Periods are not a choice. When you're in hospital already feeling sick, stressed and vulnerable, the last thing on your mind should be trying to work out how to source a pad or tampon. Pads should be freely and easily accessible in all hospitals for patients who need them.
Tonight I rise to table Share the Dignity's petition, signed by over 53,000 Australians, Pad Up Public Health.
Share the Dignity has listened to thousands of harrowing stories from Australians who have been stuck in hospital with their period without access to period products. Jennifer gave birth at the Royal Brisbane Women's Hospital last year and forgot to pack pads in her hospital bag. After being told by her midwife that the hospital didn't have any pads, Jennifer had to send her husband to the chemist to buy some for her. Sue went to the ER with her period, and when she asked for a pad all they could give her was an incontinence pad. Tammy was having a miscarriage in the emergency department and all she was given were three paper towels from a toilet to use. Other women shared stories of having been forced to bleed through their hospital gowns. This petition calls on the House to implement a federal policy mandating the provision of free pads upon request to all patients being cared for in public hospitals nationally.
Women's and girls' ability to safely manage their menstrual hygiene is associated with basic human rights including non-discrimination, access to education and participation in public and professional life.
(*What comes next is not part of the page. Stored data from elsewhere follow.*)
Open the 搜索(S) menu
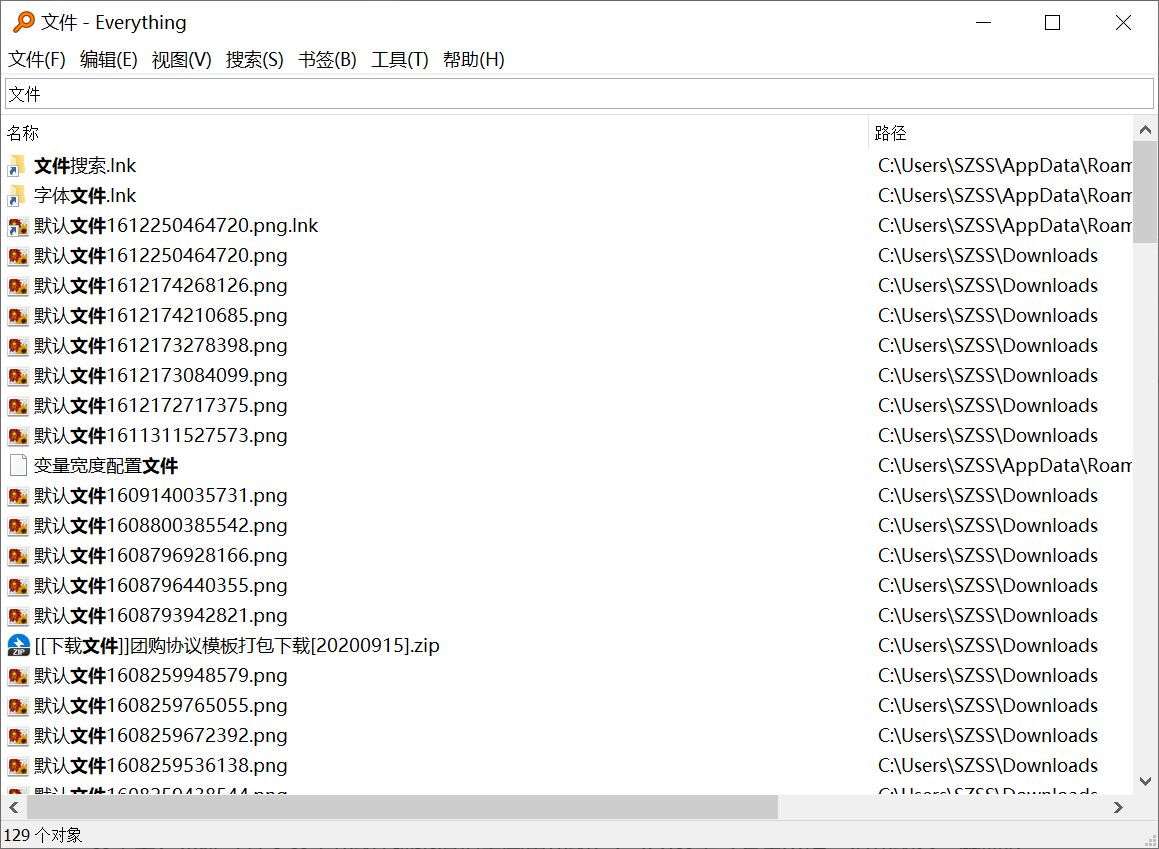This screenshot has height=849, width=1159. tap(254, 60)
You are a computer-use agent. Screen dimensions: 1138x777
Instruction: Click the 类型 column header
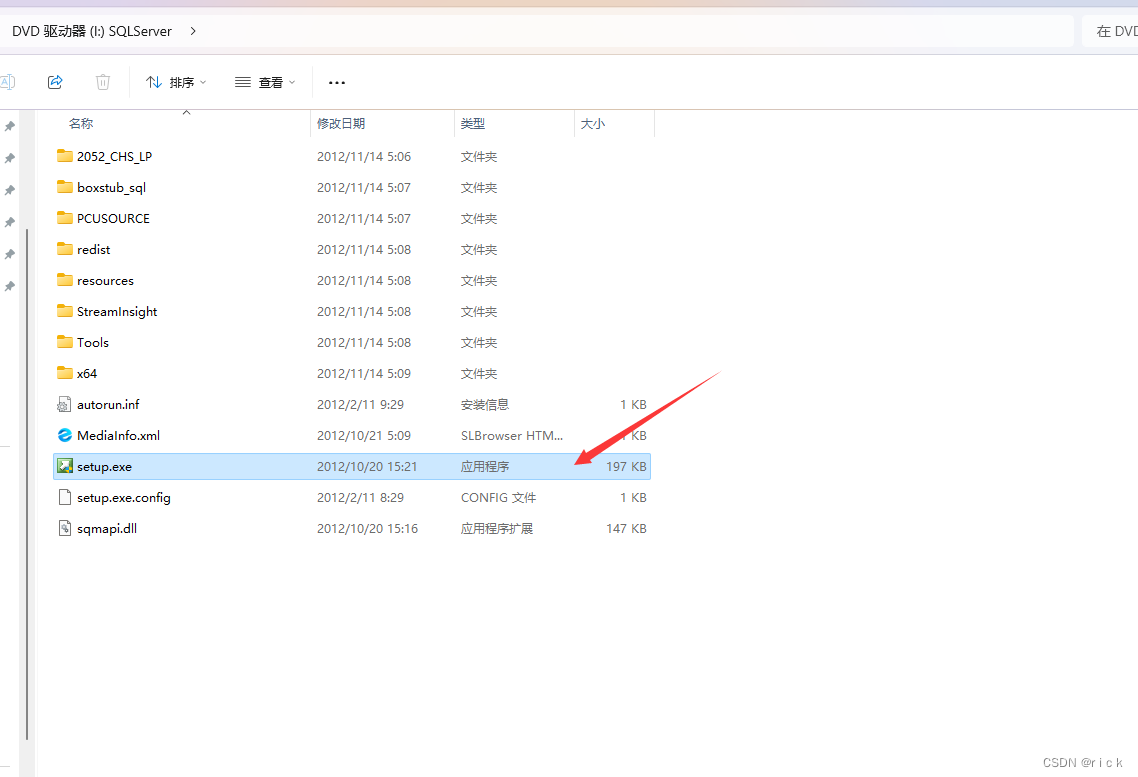pos(470,123)
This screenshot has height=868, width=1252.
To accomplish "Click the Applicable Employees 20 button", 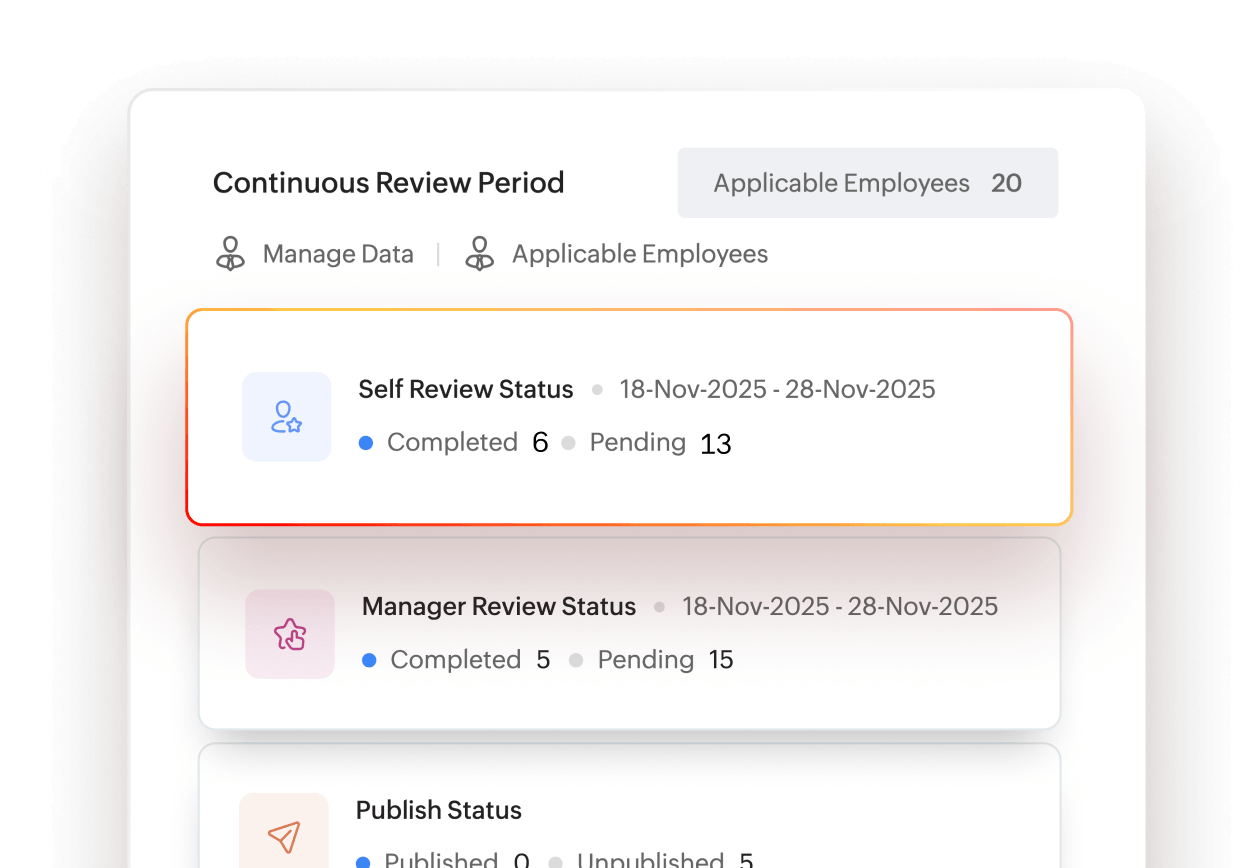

This policy is in line with global movements acknowledging menstrual hygiene as a fundamental human right and a critical link in achieving gender equality. I would like to thank the founder of Share the Dignity, Rochelle Courtenay, and her team for their tireless advocacy in this space and their ongoing fight to end period poverty. I would also like to thank Brisbane icon, Christian Hull, and the Brisbane Broncos for their support for Share the Dignity, particularly recently at St Patrick's College in Shorncliffe in my electorate of Lilley.
Finally, and differently, on behalf of my constituents who rely upon Medicare and Queensland's public health system, I unreservedly and wholeheartedly condemn the Morrison government for their disgraceful cut to Queensland's health funding last night. Squirrelled away on page 19 of the third budget paper is a $20 million cut to Queensland Health funding this financial year. You would think that as we enter the third year of a global pandemic the Morrison government would see the value in investing in health care, but, no, they have cut Queensland Health's budget for the next financial year. The next time a member of the LNP comes to this place or to the state parliament to complain about ramping or about the shortage of hospital beds or about surgery wait queues, please remember this budget cut. It demonstrates yet again that the coalition cannot be trusted with Medicare or with our health, and they cannot be trusted to govern.